** Collected data entries **

· · · · · · ·

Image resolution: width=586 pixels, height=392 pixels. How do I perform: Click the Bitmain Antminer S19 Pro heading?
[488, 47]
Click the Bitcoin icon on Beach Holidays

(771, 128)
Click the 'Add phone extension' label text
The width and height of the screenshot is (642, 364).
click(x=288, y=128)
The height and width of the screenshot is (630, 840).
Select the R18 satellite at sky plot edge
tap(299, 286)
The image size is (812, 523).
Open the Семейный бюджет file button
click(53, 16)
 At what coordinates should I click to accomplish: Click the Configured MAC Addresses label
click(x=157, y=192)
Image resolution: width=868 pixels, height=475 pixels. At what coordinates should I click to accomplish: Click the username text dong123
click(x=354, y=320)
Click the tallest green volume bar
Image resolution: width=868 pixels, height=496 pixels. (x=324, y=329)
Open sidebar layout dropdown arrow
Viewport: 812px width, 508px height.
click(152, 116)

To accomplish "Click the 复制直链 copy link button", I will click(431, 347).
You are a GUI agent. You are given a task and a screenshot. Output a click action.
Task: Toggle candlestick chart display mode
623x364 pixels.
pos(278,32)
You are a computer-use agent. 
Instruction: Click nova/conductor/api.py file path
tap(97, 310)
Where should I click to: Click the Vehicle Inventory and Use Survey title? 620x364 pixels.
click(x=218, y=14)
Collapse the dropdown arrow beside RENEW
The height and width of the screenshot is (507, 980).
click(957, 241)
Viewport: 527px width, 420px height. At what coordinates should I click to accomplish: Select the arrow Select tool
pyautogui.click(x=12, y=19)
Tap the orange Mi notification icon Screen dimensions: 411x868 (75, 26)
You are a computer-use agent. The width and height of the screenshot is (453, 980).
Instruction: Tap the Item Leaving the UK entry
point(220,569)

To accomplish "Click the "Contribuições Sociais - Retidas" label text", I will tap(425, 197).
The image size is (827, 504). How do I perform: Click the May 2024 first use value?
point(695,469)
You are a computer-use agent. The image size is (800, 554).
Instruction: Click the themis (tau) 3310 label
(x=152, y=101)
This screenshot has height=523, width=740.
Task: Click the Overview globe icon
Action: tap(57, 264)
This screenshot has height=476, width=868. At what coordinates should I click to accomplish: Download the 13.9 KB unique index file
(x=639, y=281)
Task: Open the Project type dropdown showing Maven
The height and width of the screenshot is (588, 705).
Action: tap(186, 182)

· · · · · · ·

** WORK ORDER **
Write out every entry again exactly, please, with nothing missing.

** ANSWER SPACE **
Image resolution: width=586 pixels, height=392 pixels. How do I perform: Click the Bitmain Antminer S19 Pro heading?
[488, 47]
Click the Bitcoin icon on Beach Holidays

(771, 128)
Click the 'Add phone extension' label text
The width and height of the screenshot is (642, 364).
click(x=288, y=128)
The height and width of the screenshot is (630, 840).
Select the R18 satellite at sky plot edge
tap(299, 286)
The image size is (812, 523).
Open the Семейный бюджет file button
click(53, 16)
 At what coordinates should I click to accomplish: Click the Configured MAC Addresses label
click(x=157, y=192)
Image resolution: width=868 pixels, height=475 pixels. At what coordinates should I click to accomplish: Click the username text dong123
click(x=354, y=320)
Click the tallest green volume bar
Image resolution: width=868 pixels, height=496 pixels. (x=324, y=329)
Open sidebar layout dropdown arrow
Viewport: 812px width, 508px height.
click(152, 116)

To accomplish "Click the 复制直链 copy link button", I will click(431, 347).
You are a GUI agent. You are given a task and a screenshot. Output a click action.
Task: Toggle candlestick chart display mode
623x364 pixels.
pos(278,32)
You are a computer-use agent. 
Instruction: Click nova/conductor/api.py file path
tap(97, 310)
Where should I click to: Click the Vehicle Inventory and Use Survey title? 620x364 pixels.
click(x=218, y=14)
Collapse the dropdown arrow beside RENEW
The height and width of the screenshot is (507, 980).
click(957, 241)
Viewport: 527px width, 420px height. At what coordinates should I click to accomplish: Select the arrow Select tool
pyautogui.click(x=12, y=19)
Tap the orange Mi notification icon Screen dimensions: 411x868 (75, 26)
You are a computer-use agent. The width and height of the screenshot is (453, 980).
Instruction: Tap the Item Leaving the UK entry
point(220,569)

To accomplish "Click the "Contribuições Sociais - Retidas" label text", I will tap(425, 197).
The image size is (827, 504). How do I perform: Click the May 2024 first use value?
point(695,469)
You are a computer-use agent. The image size is (800, 554).
Instruction: Click the themis (tau) 3310 label
(x=152, y=101)
This screenshot has height=523, width=740.
Task: Click the Overview globe icon
Action: tap(57, 264)
This screenshot has height=476, width=868. At what coordinates should I click to accomplish: Download the 13.9 KB unique index file
(x=639, y=281)
Task: Open the Project type dropdown showing Maven
The height and width of the screenshot is (588, 705).
Action: tap(186, 182)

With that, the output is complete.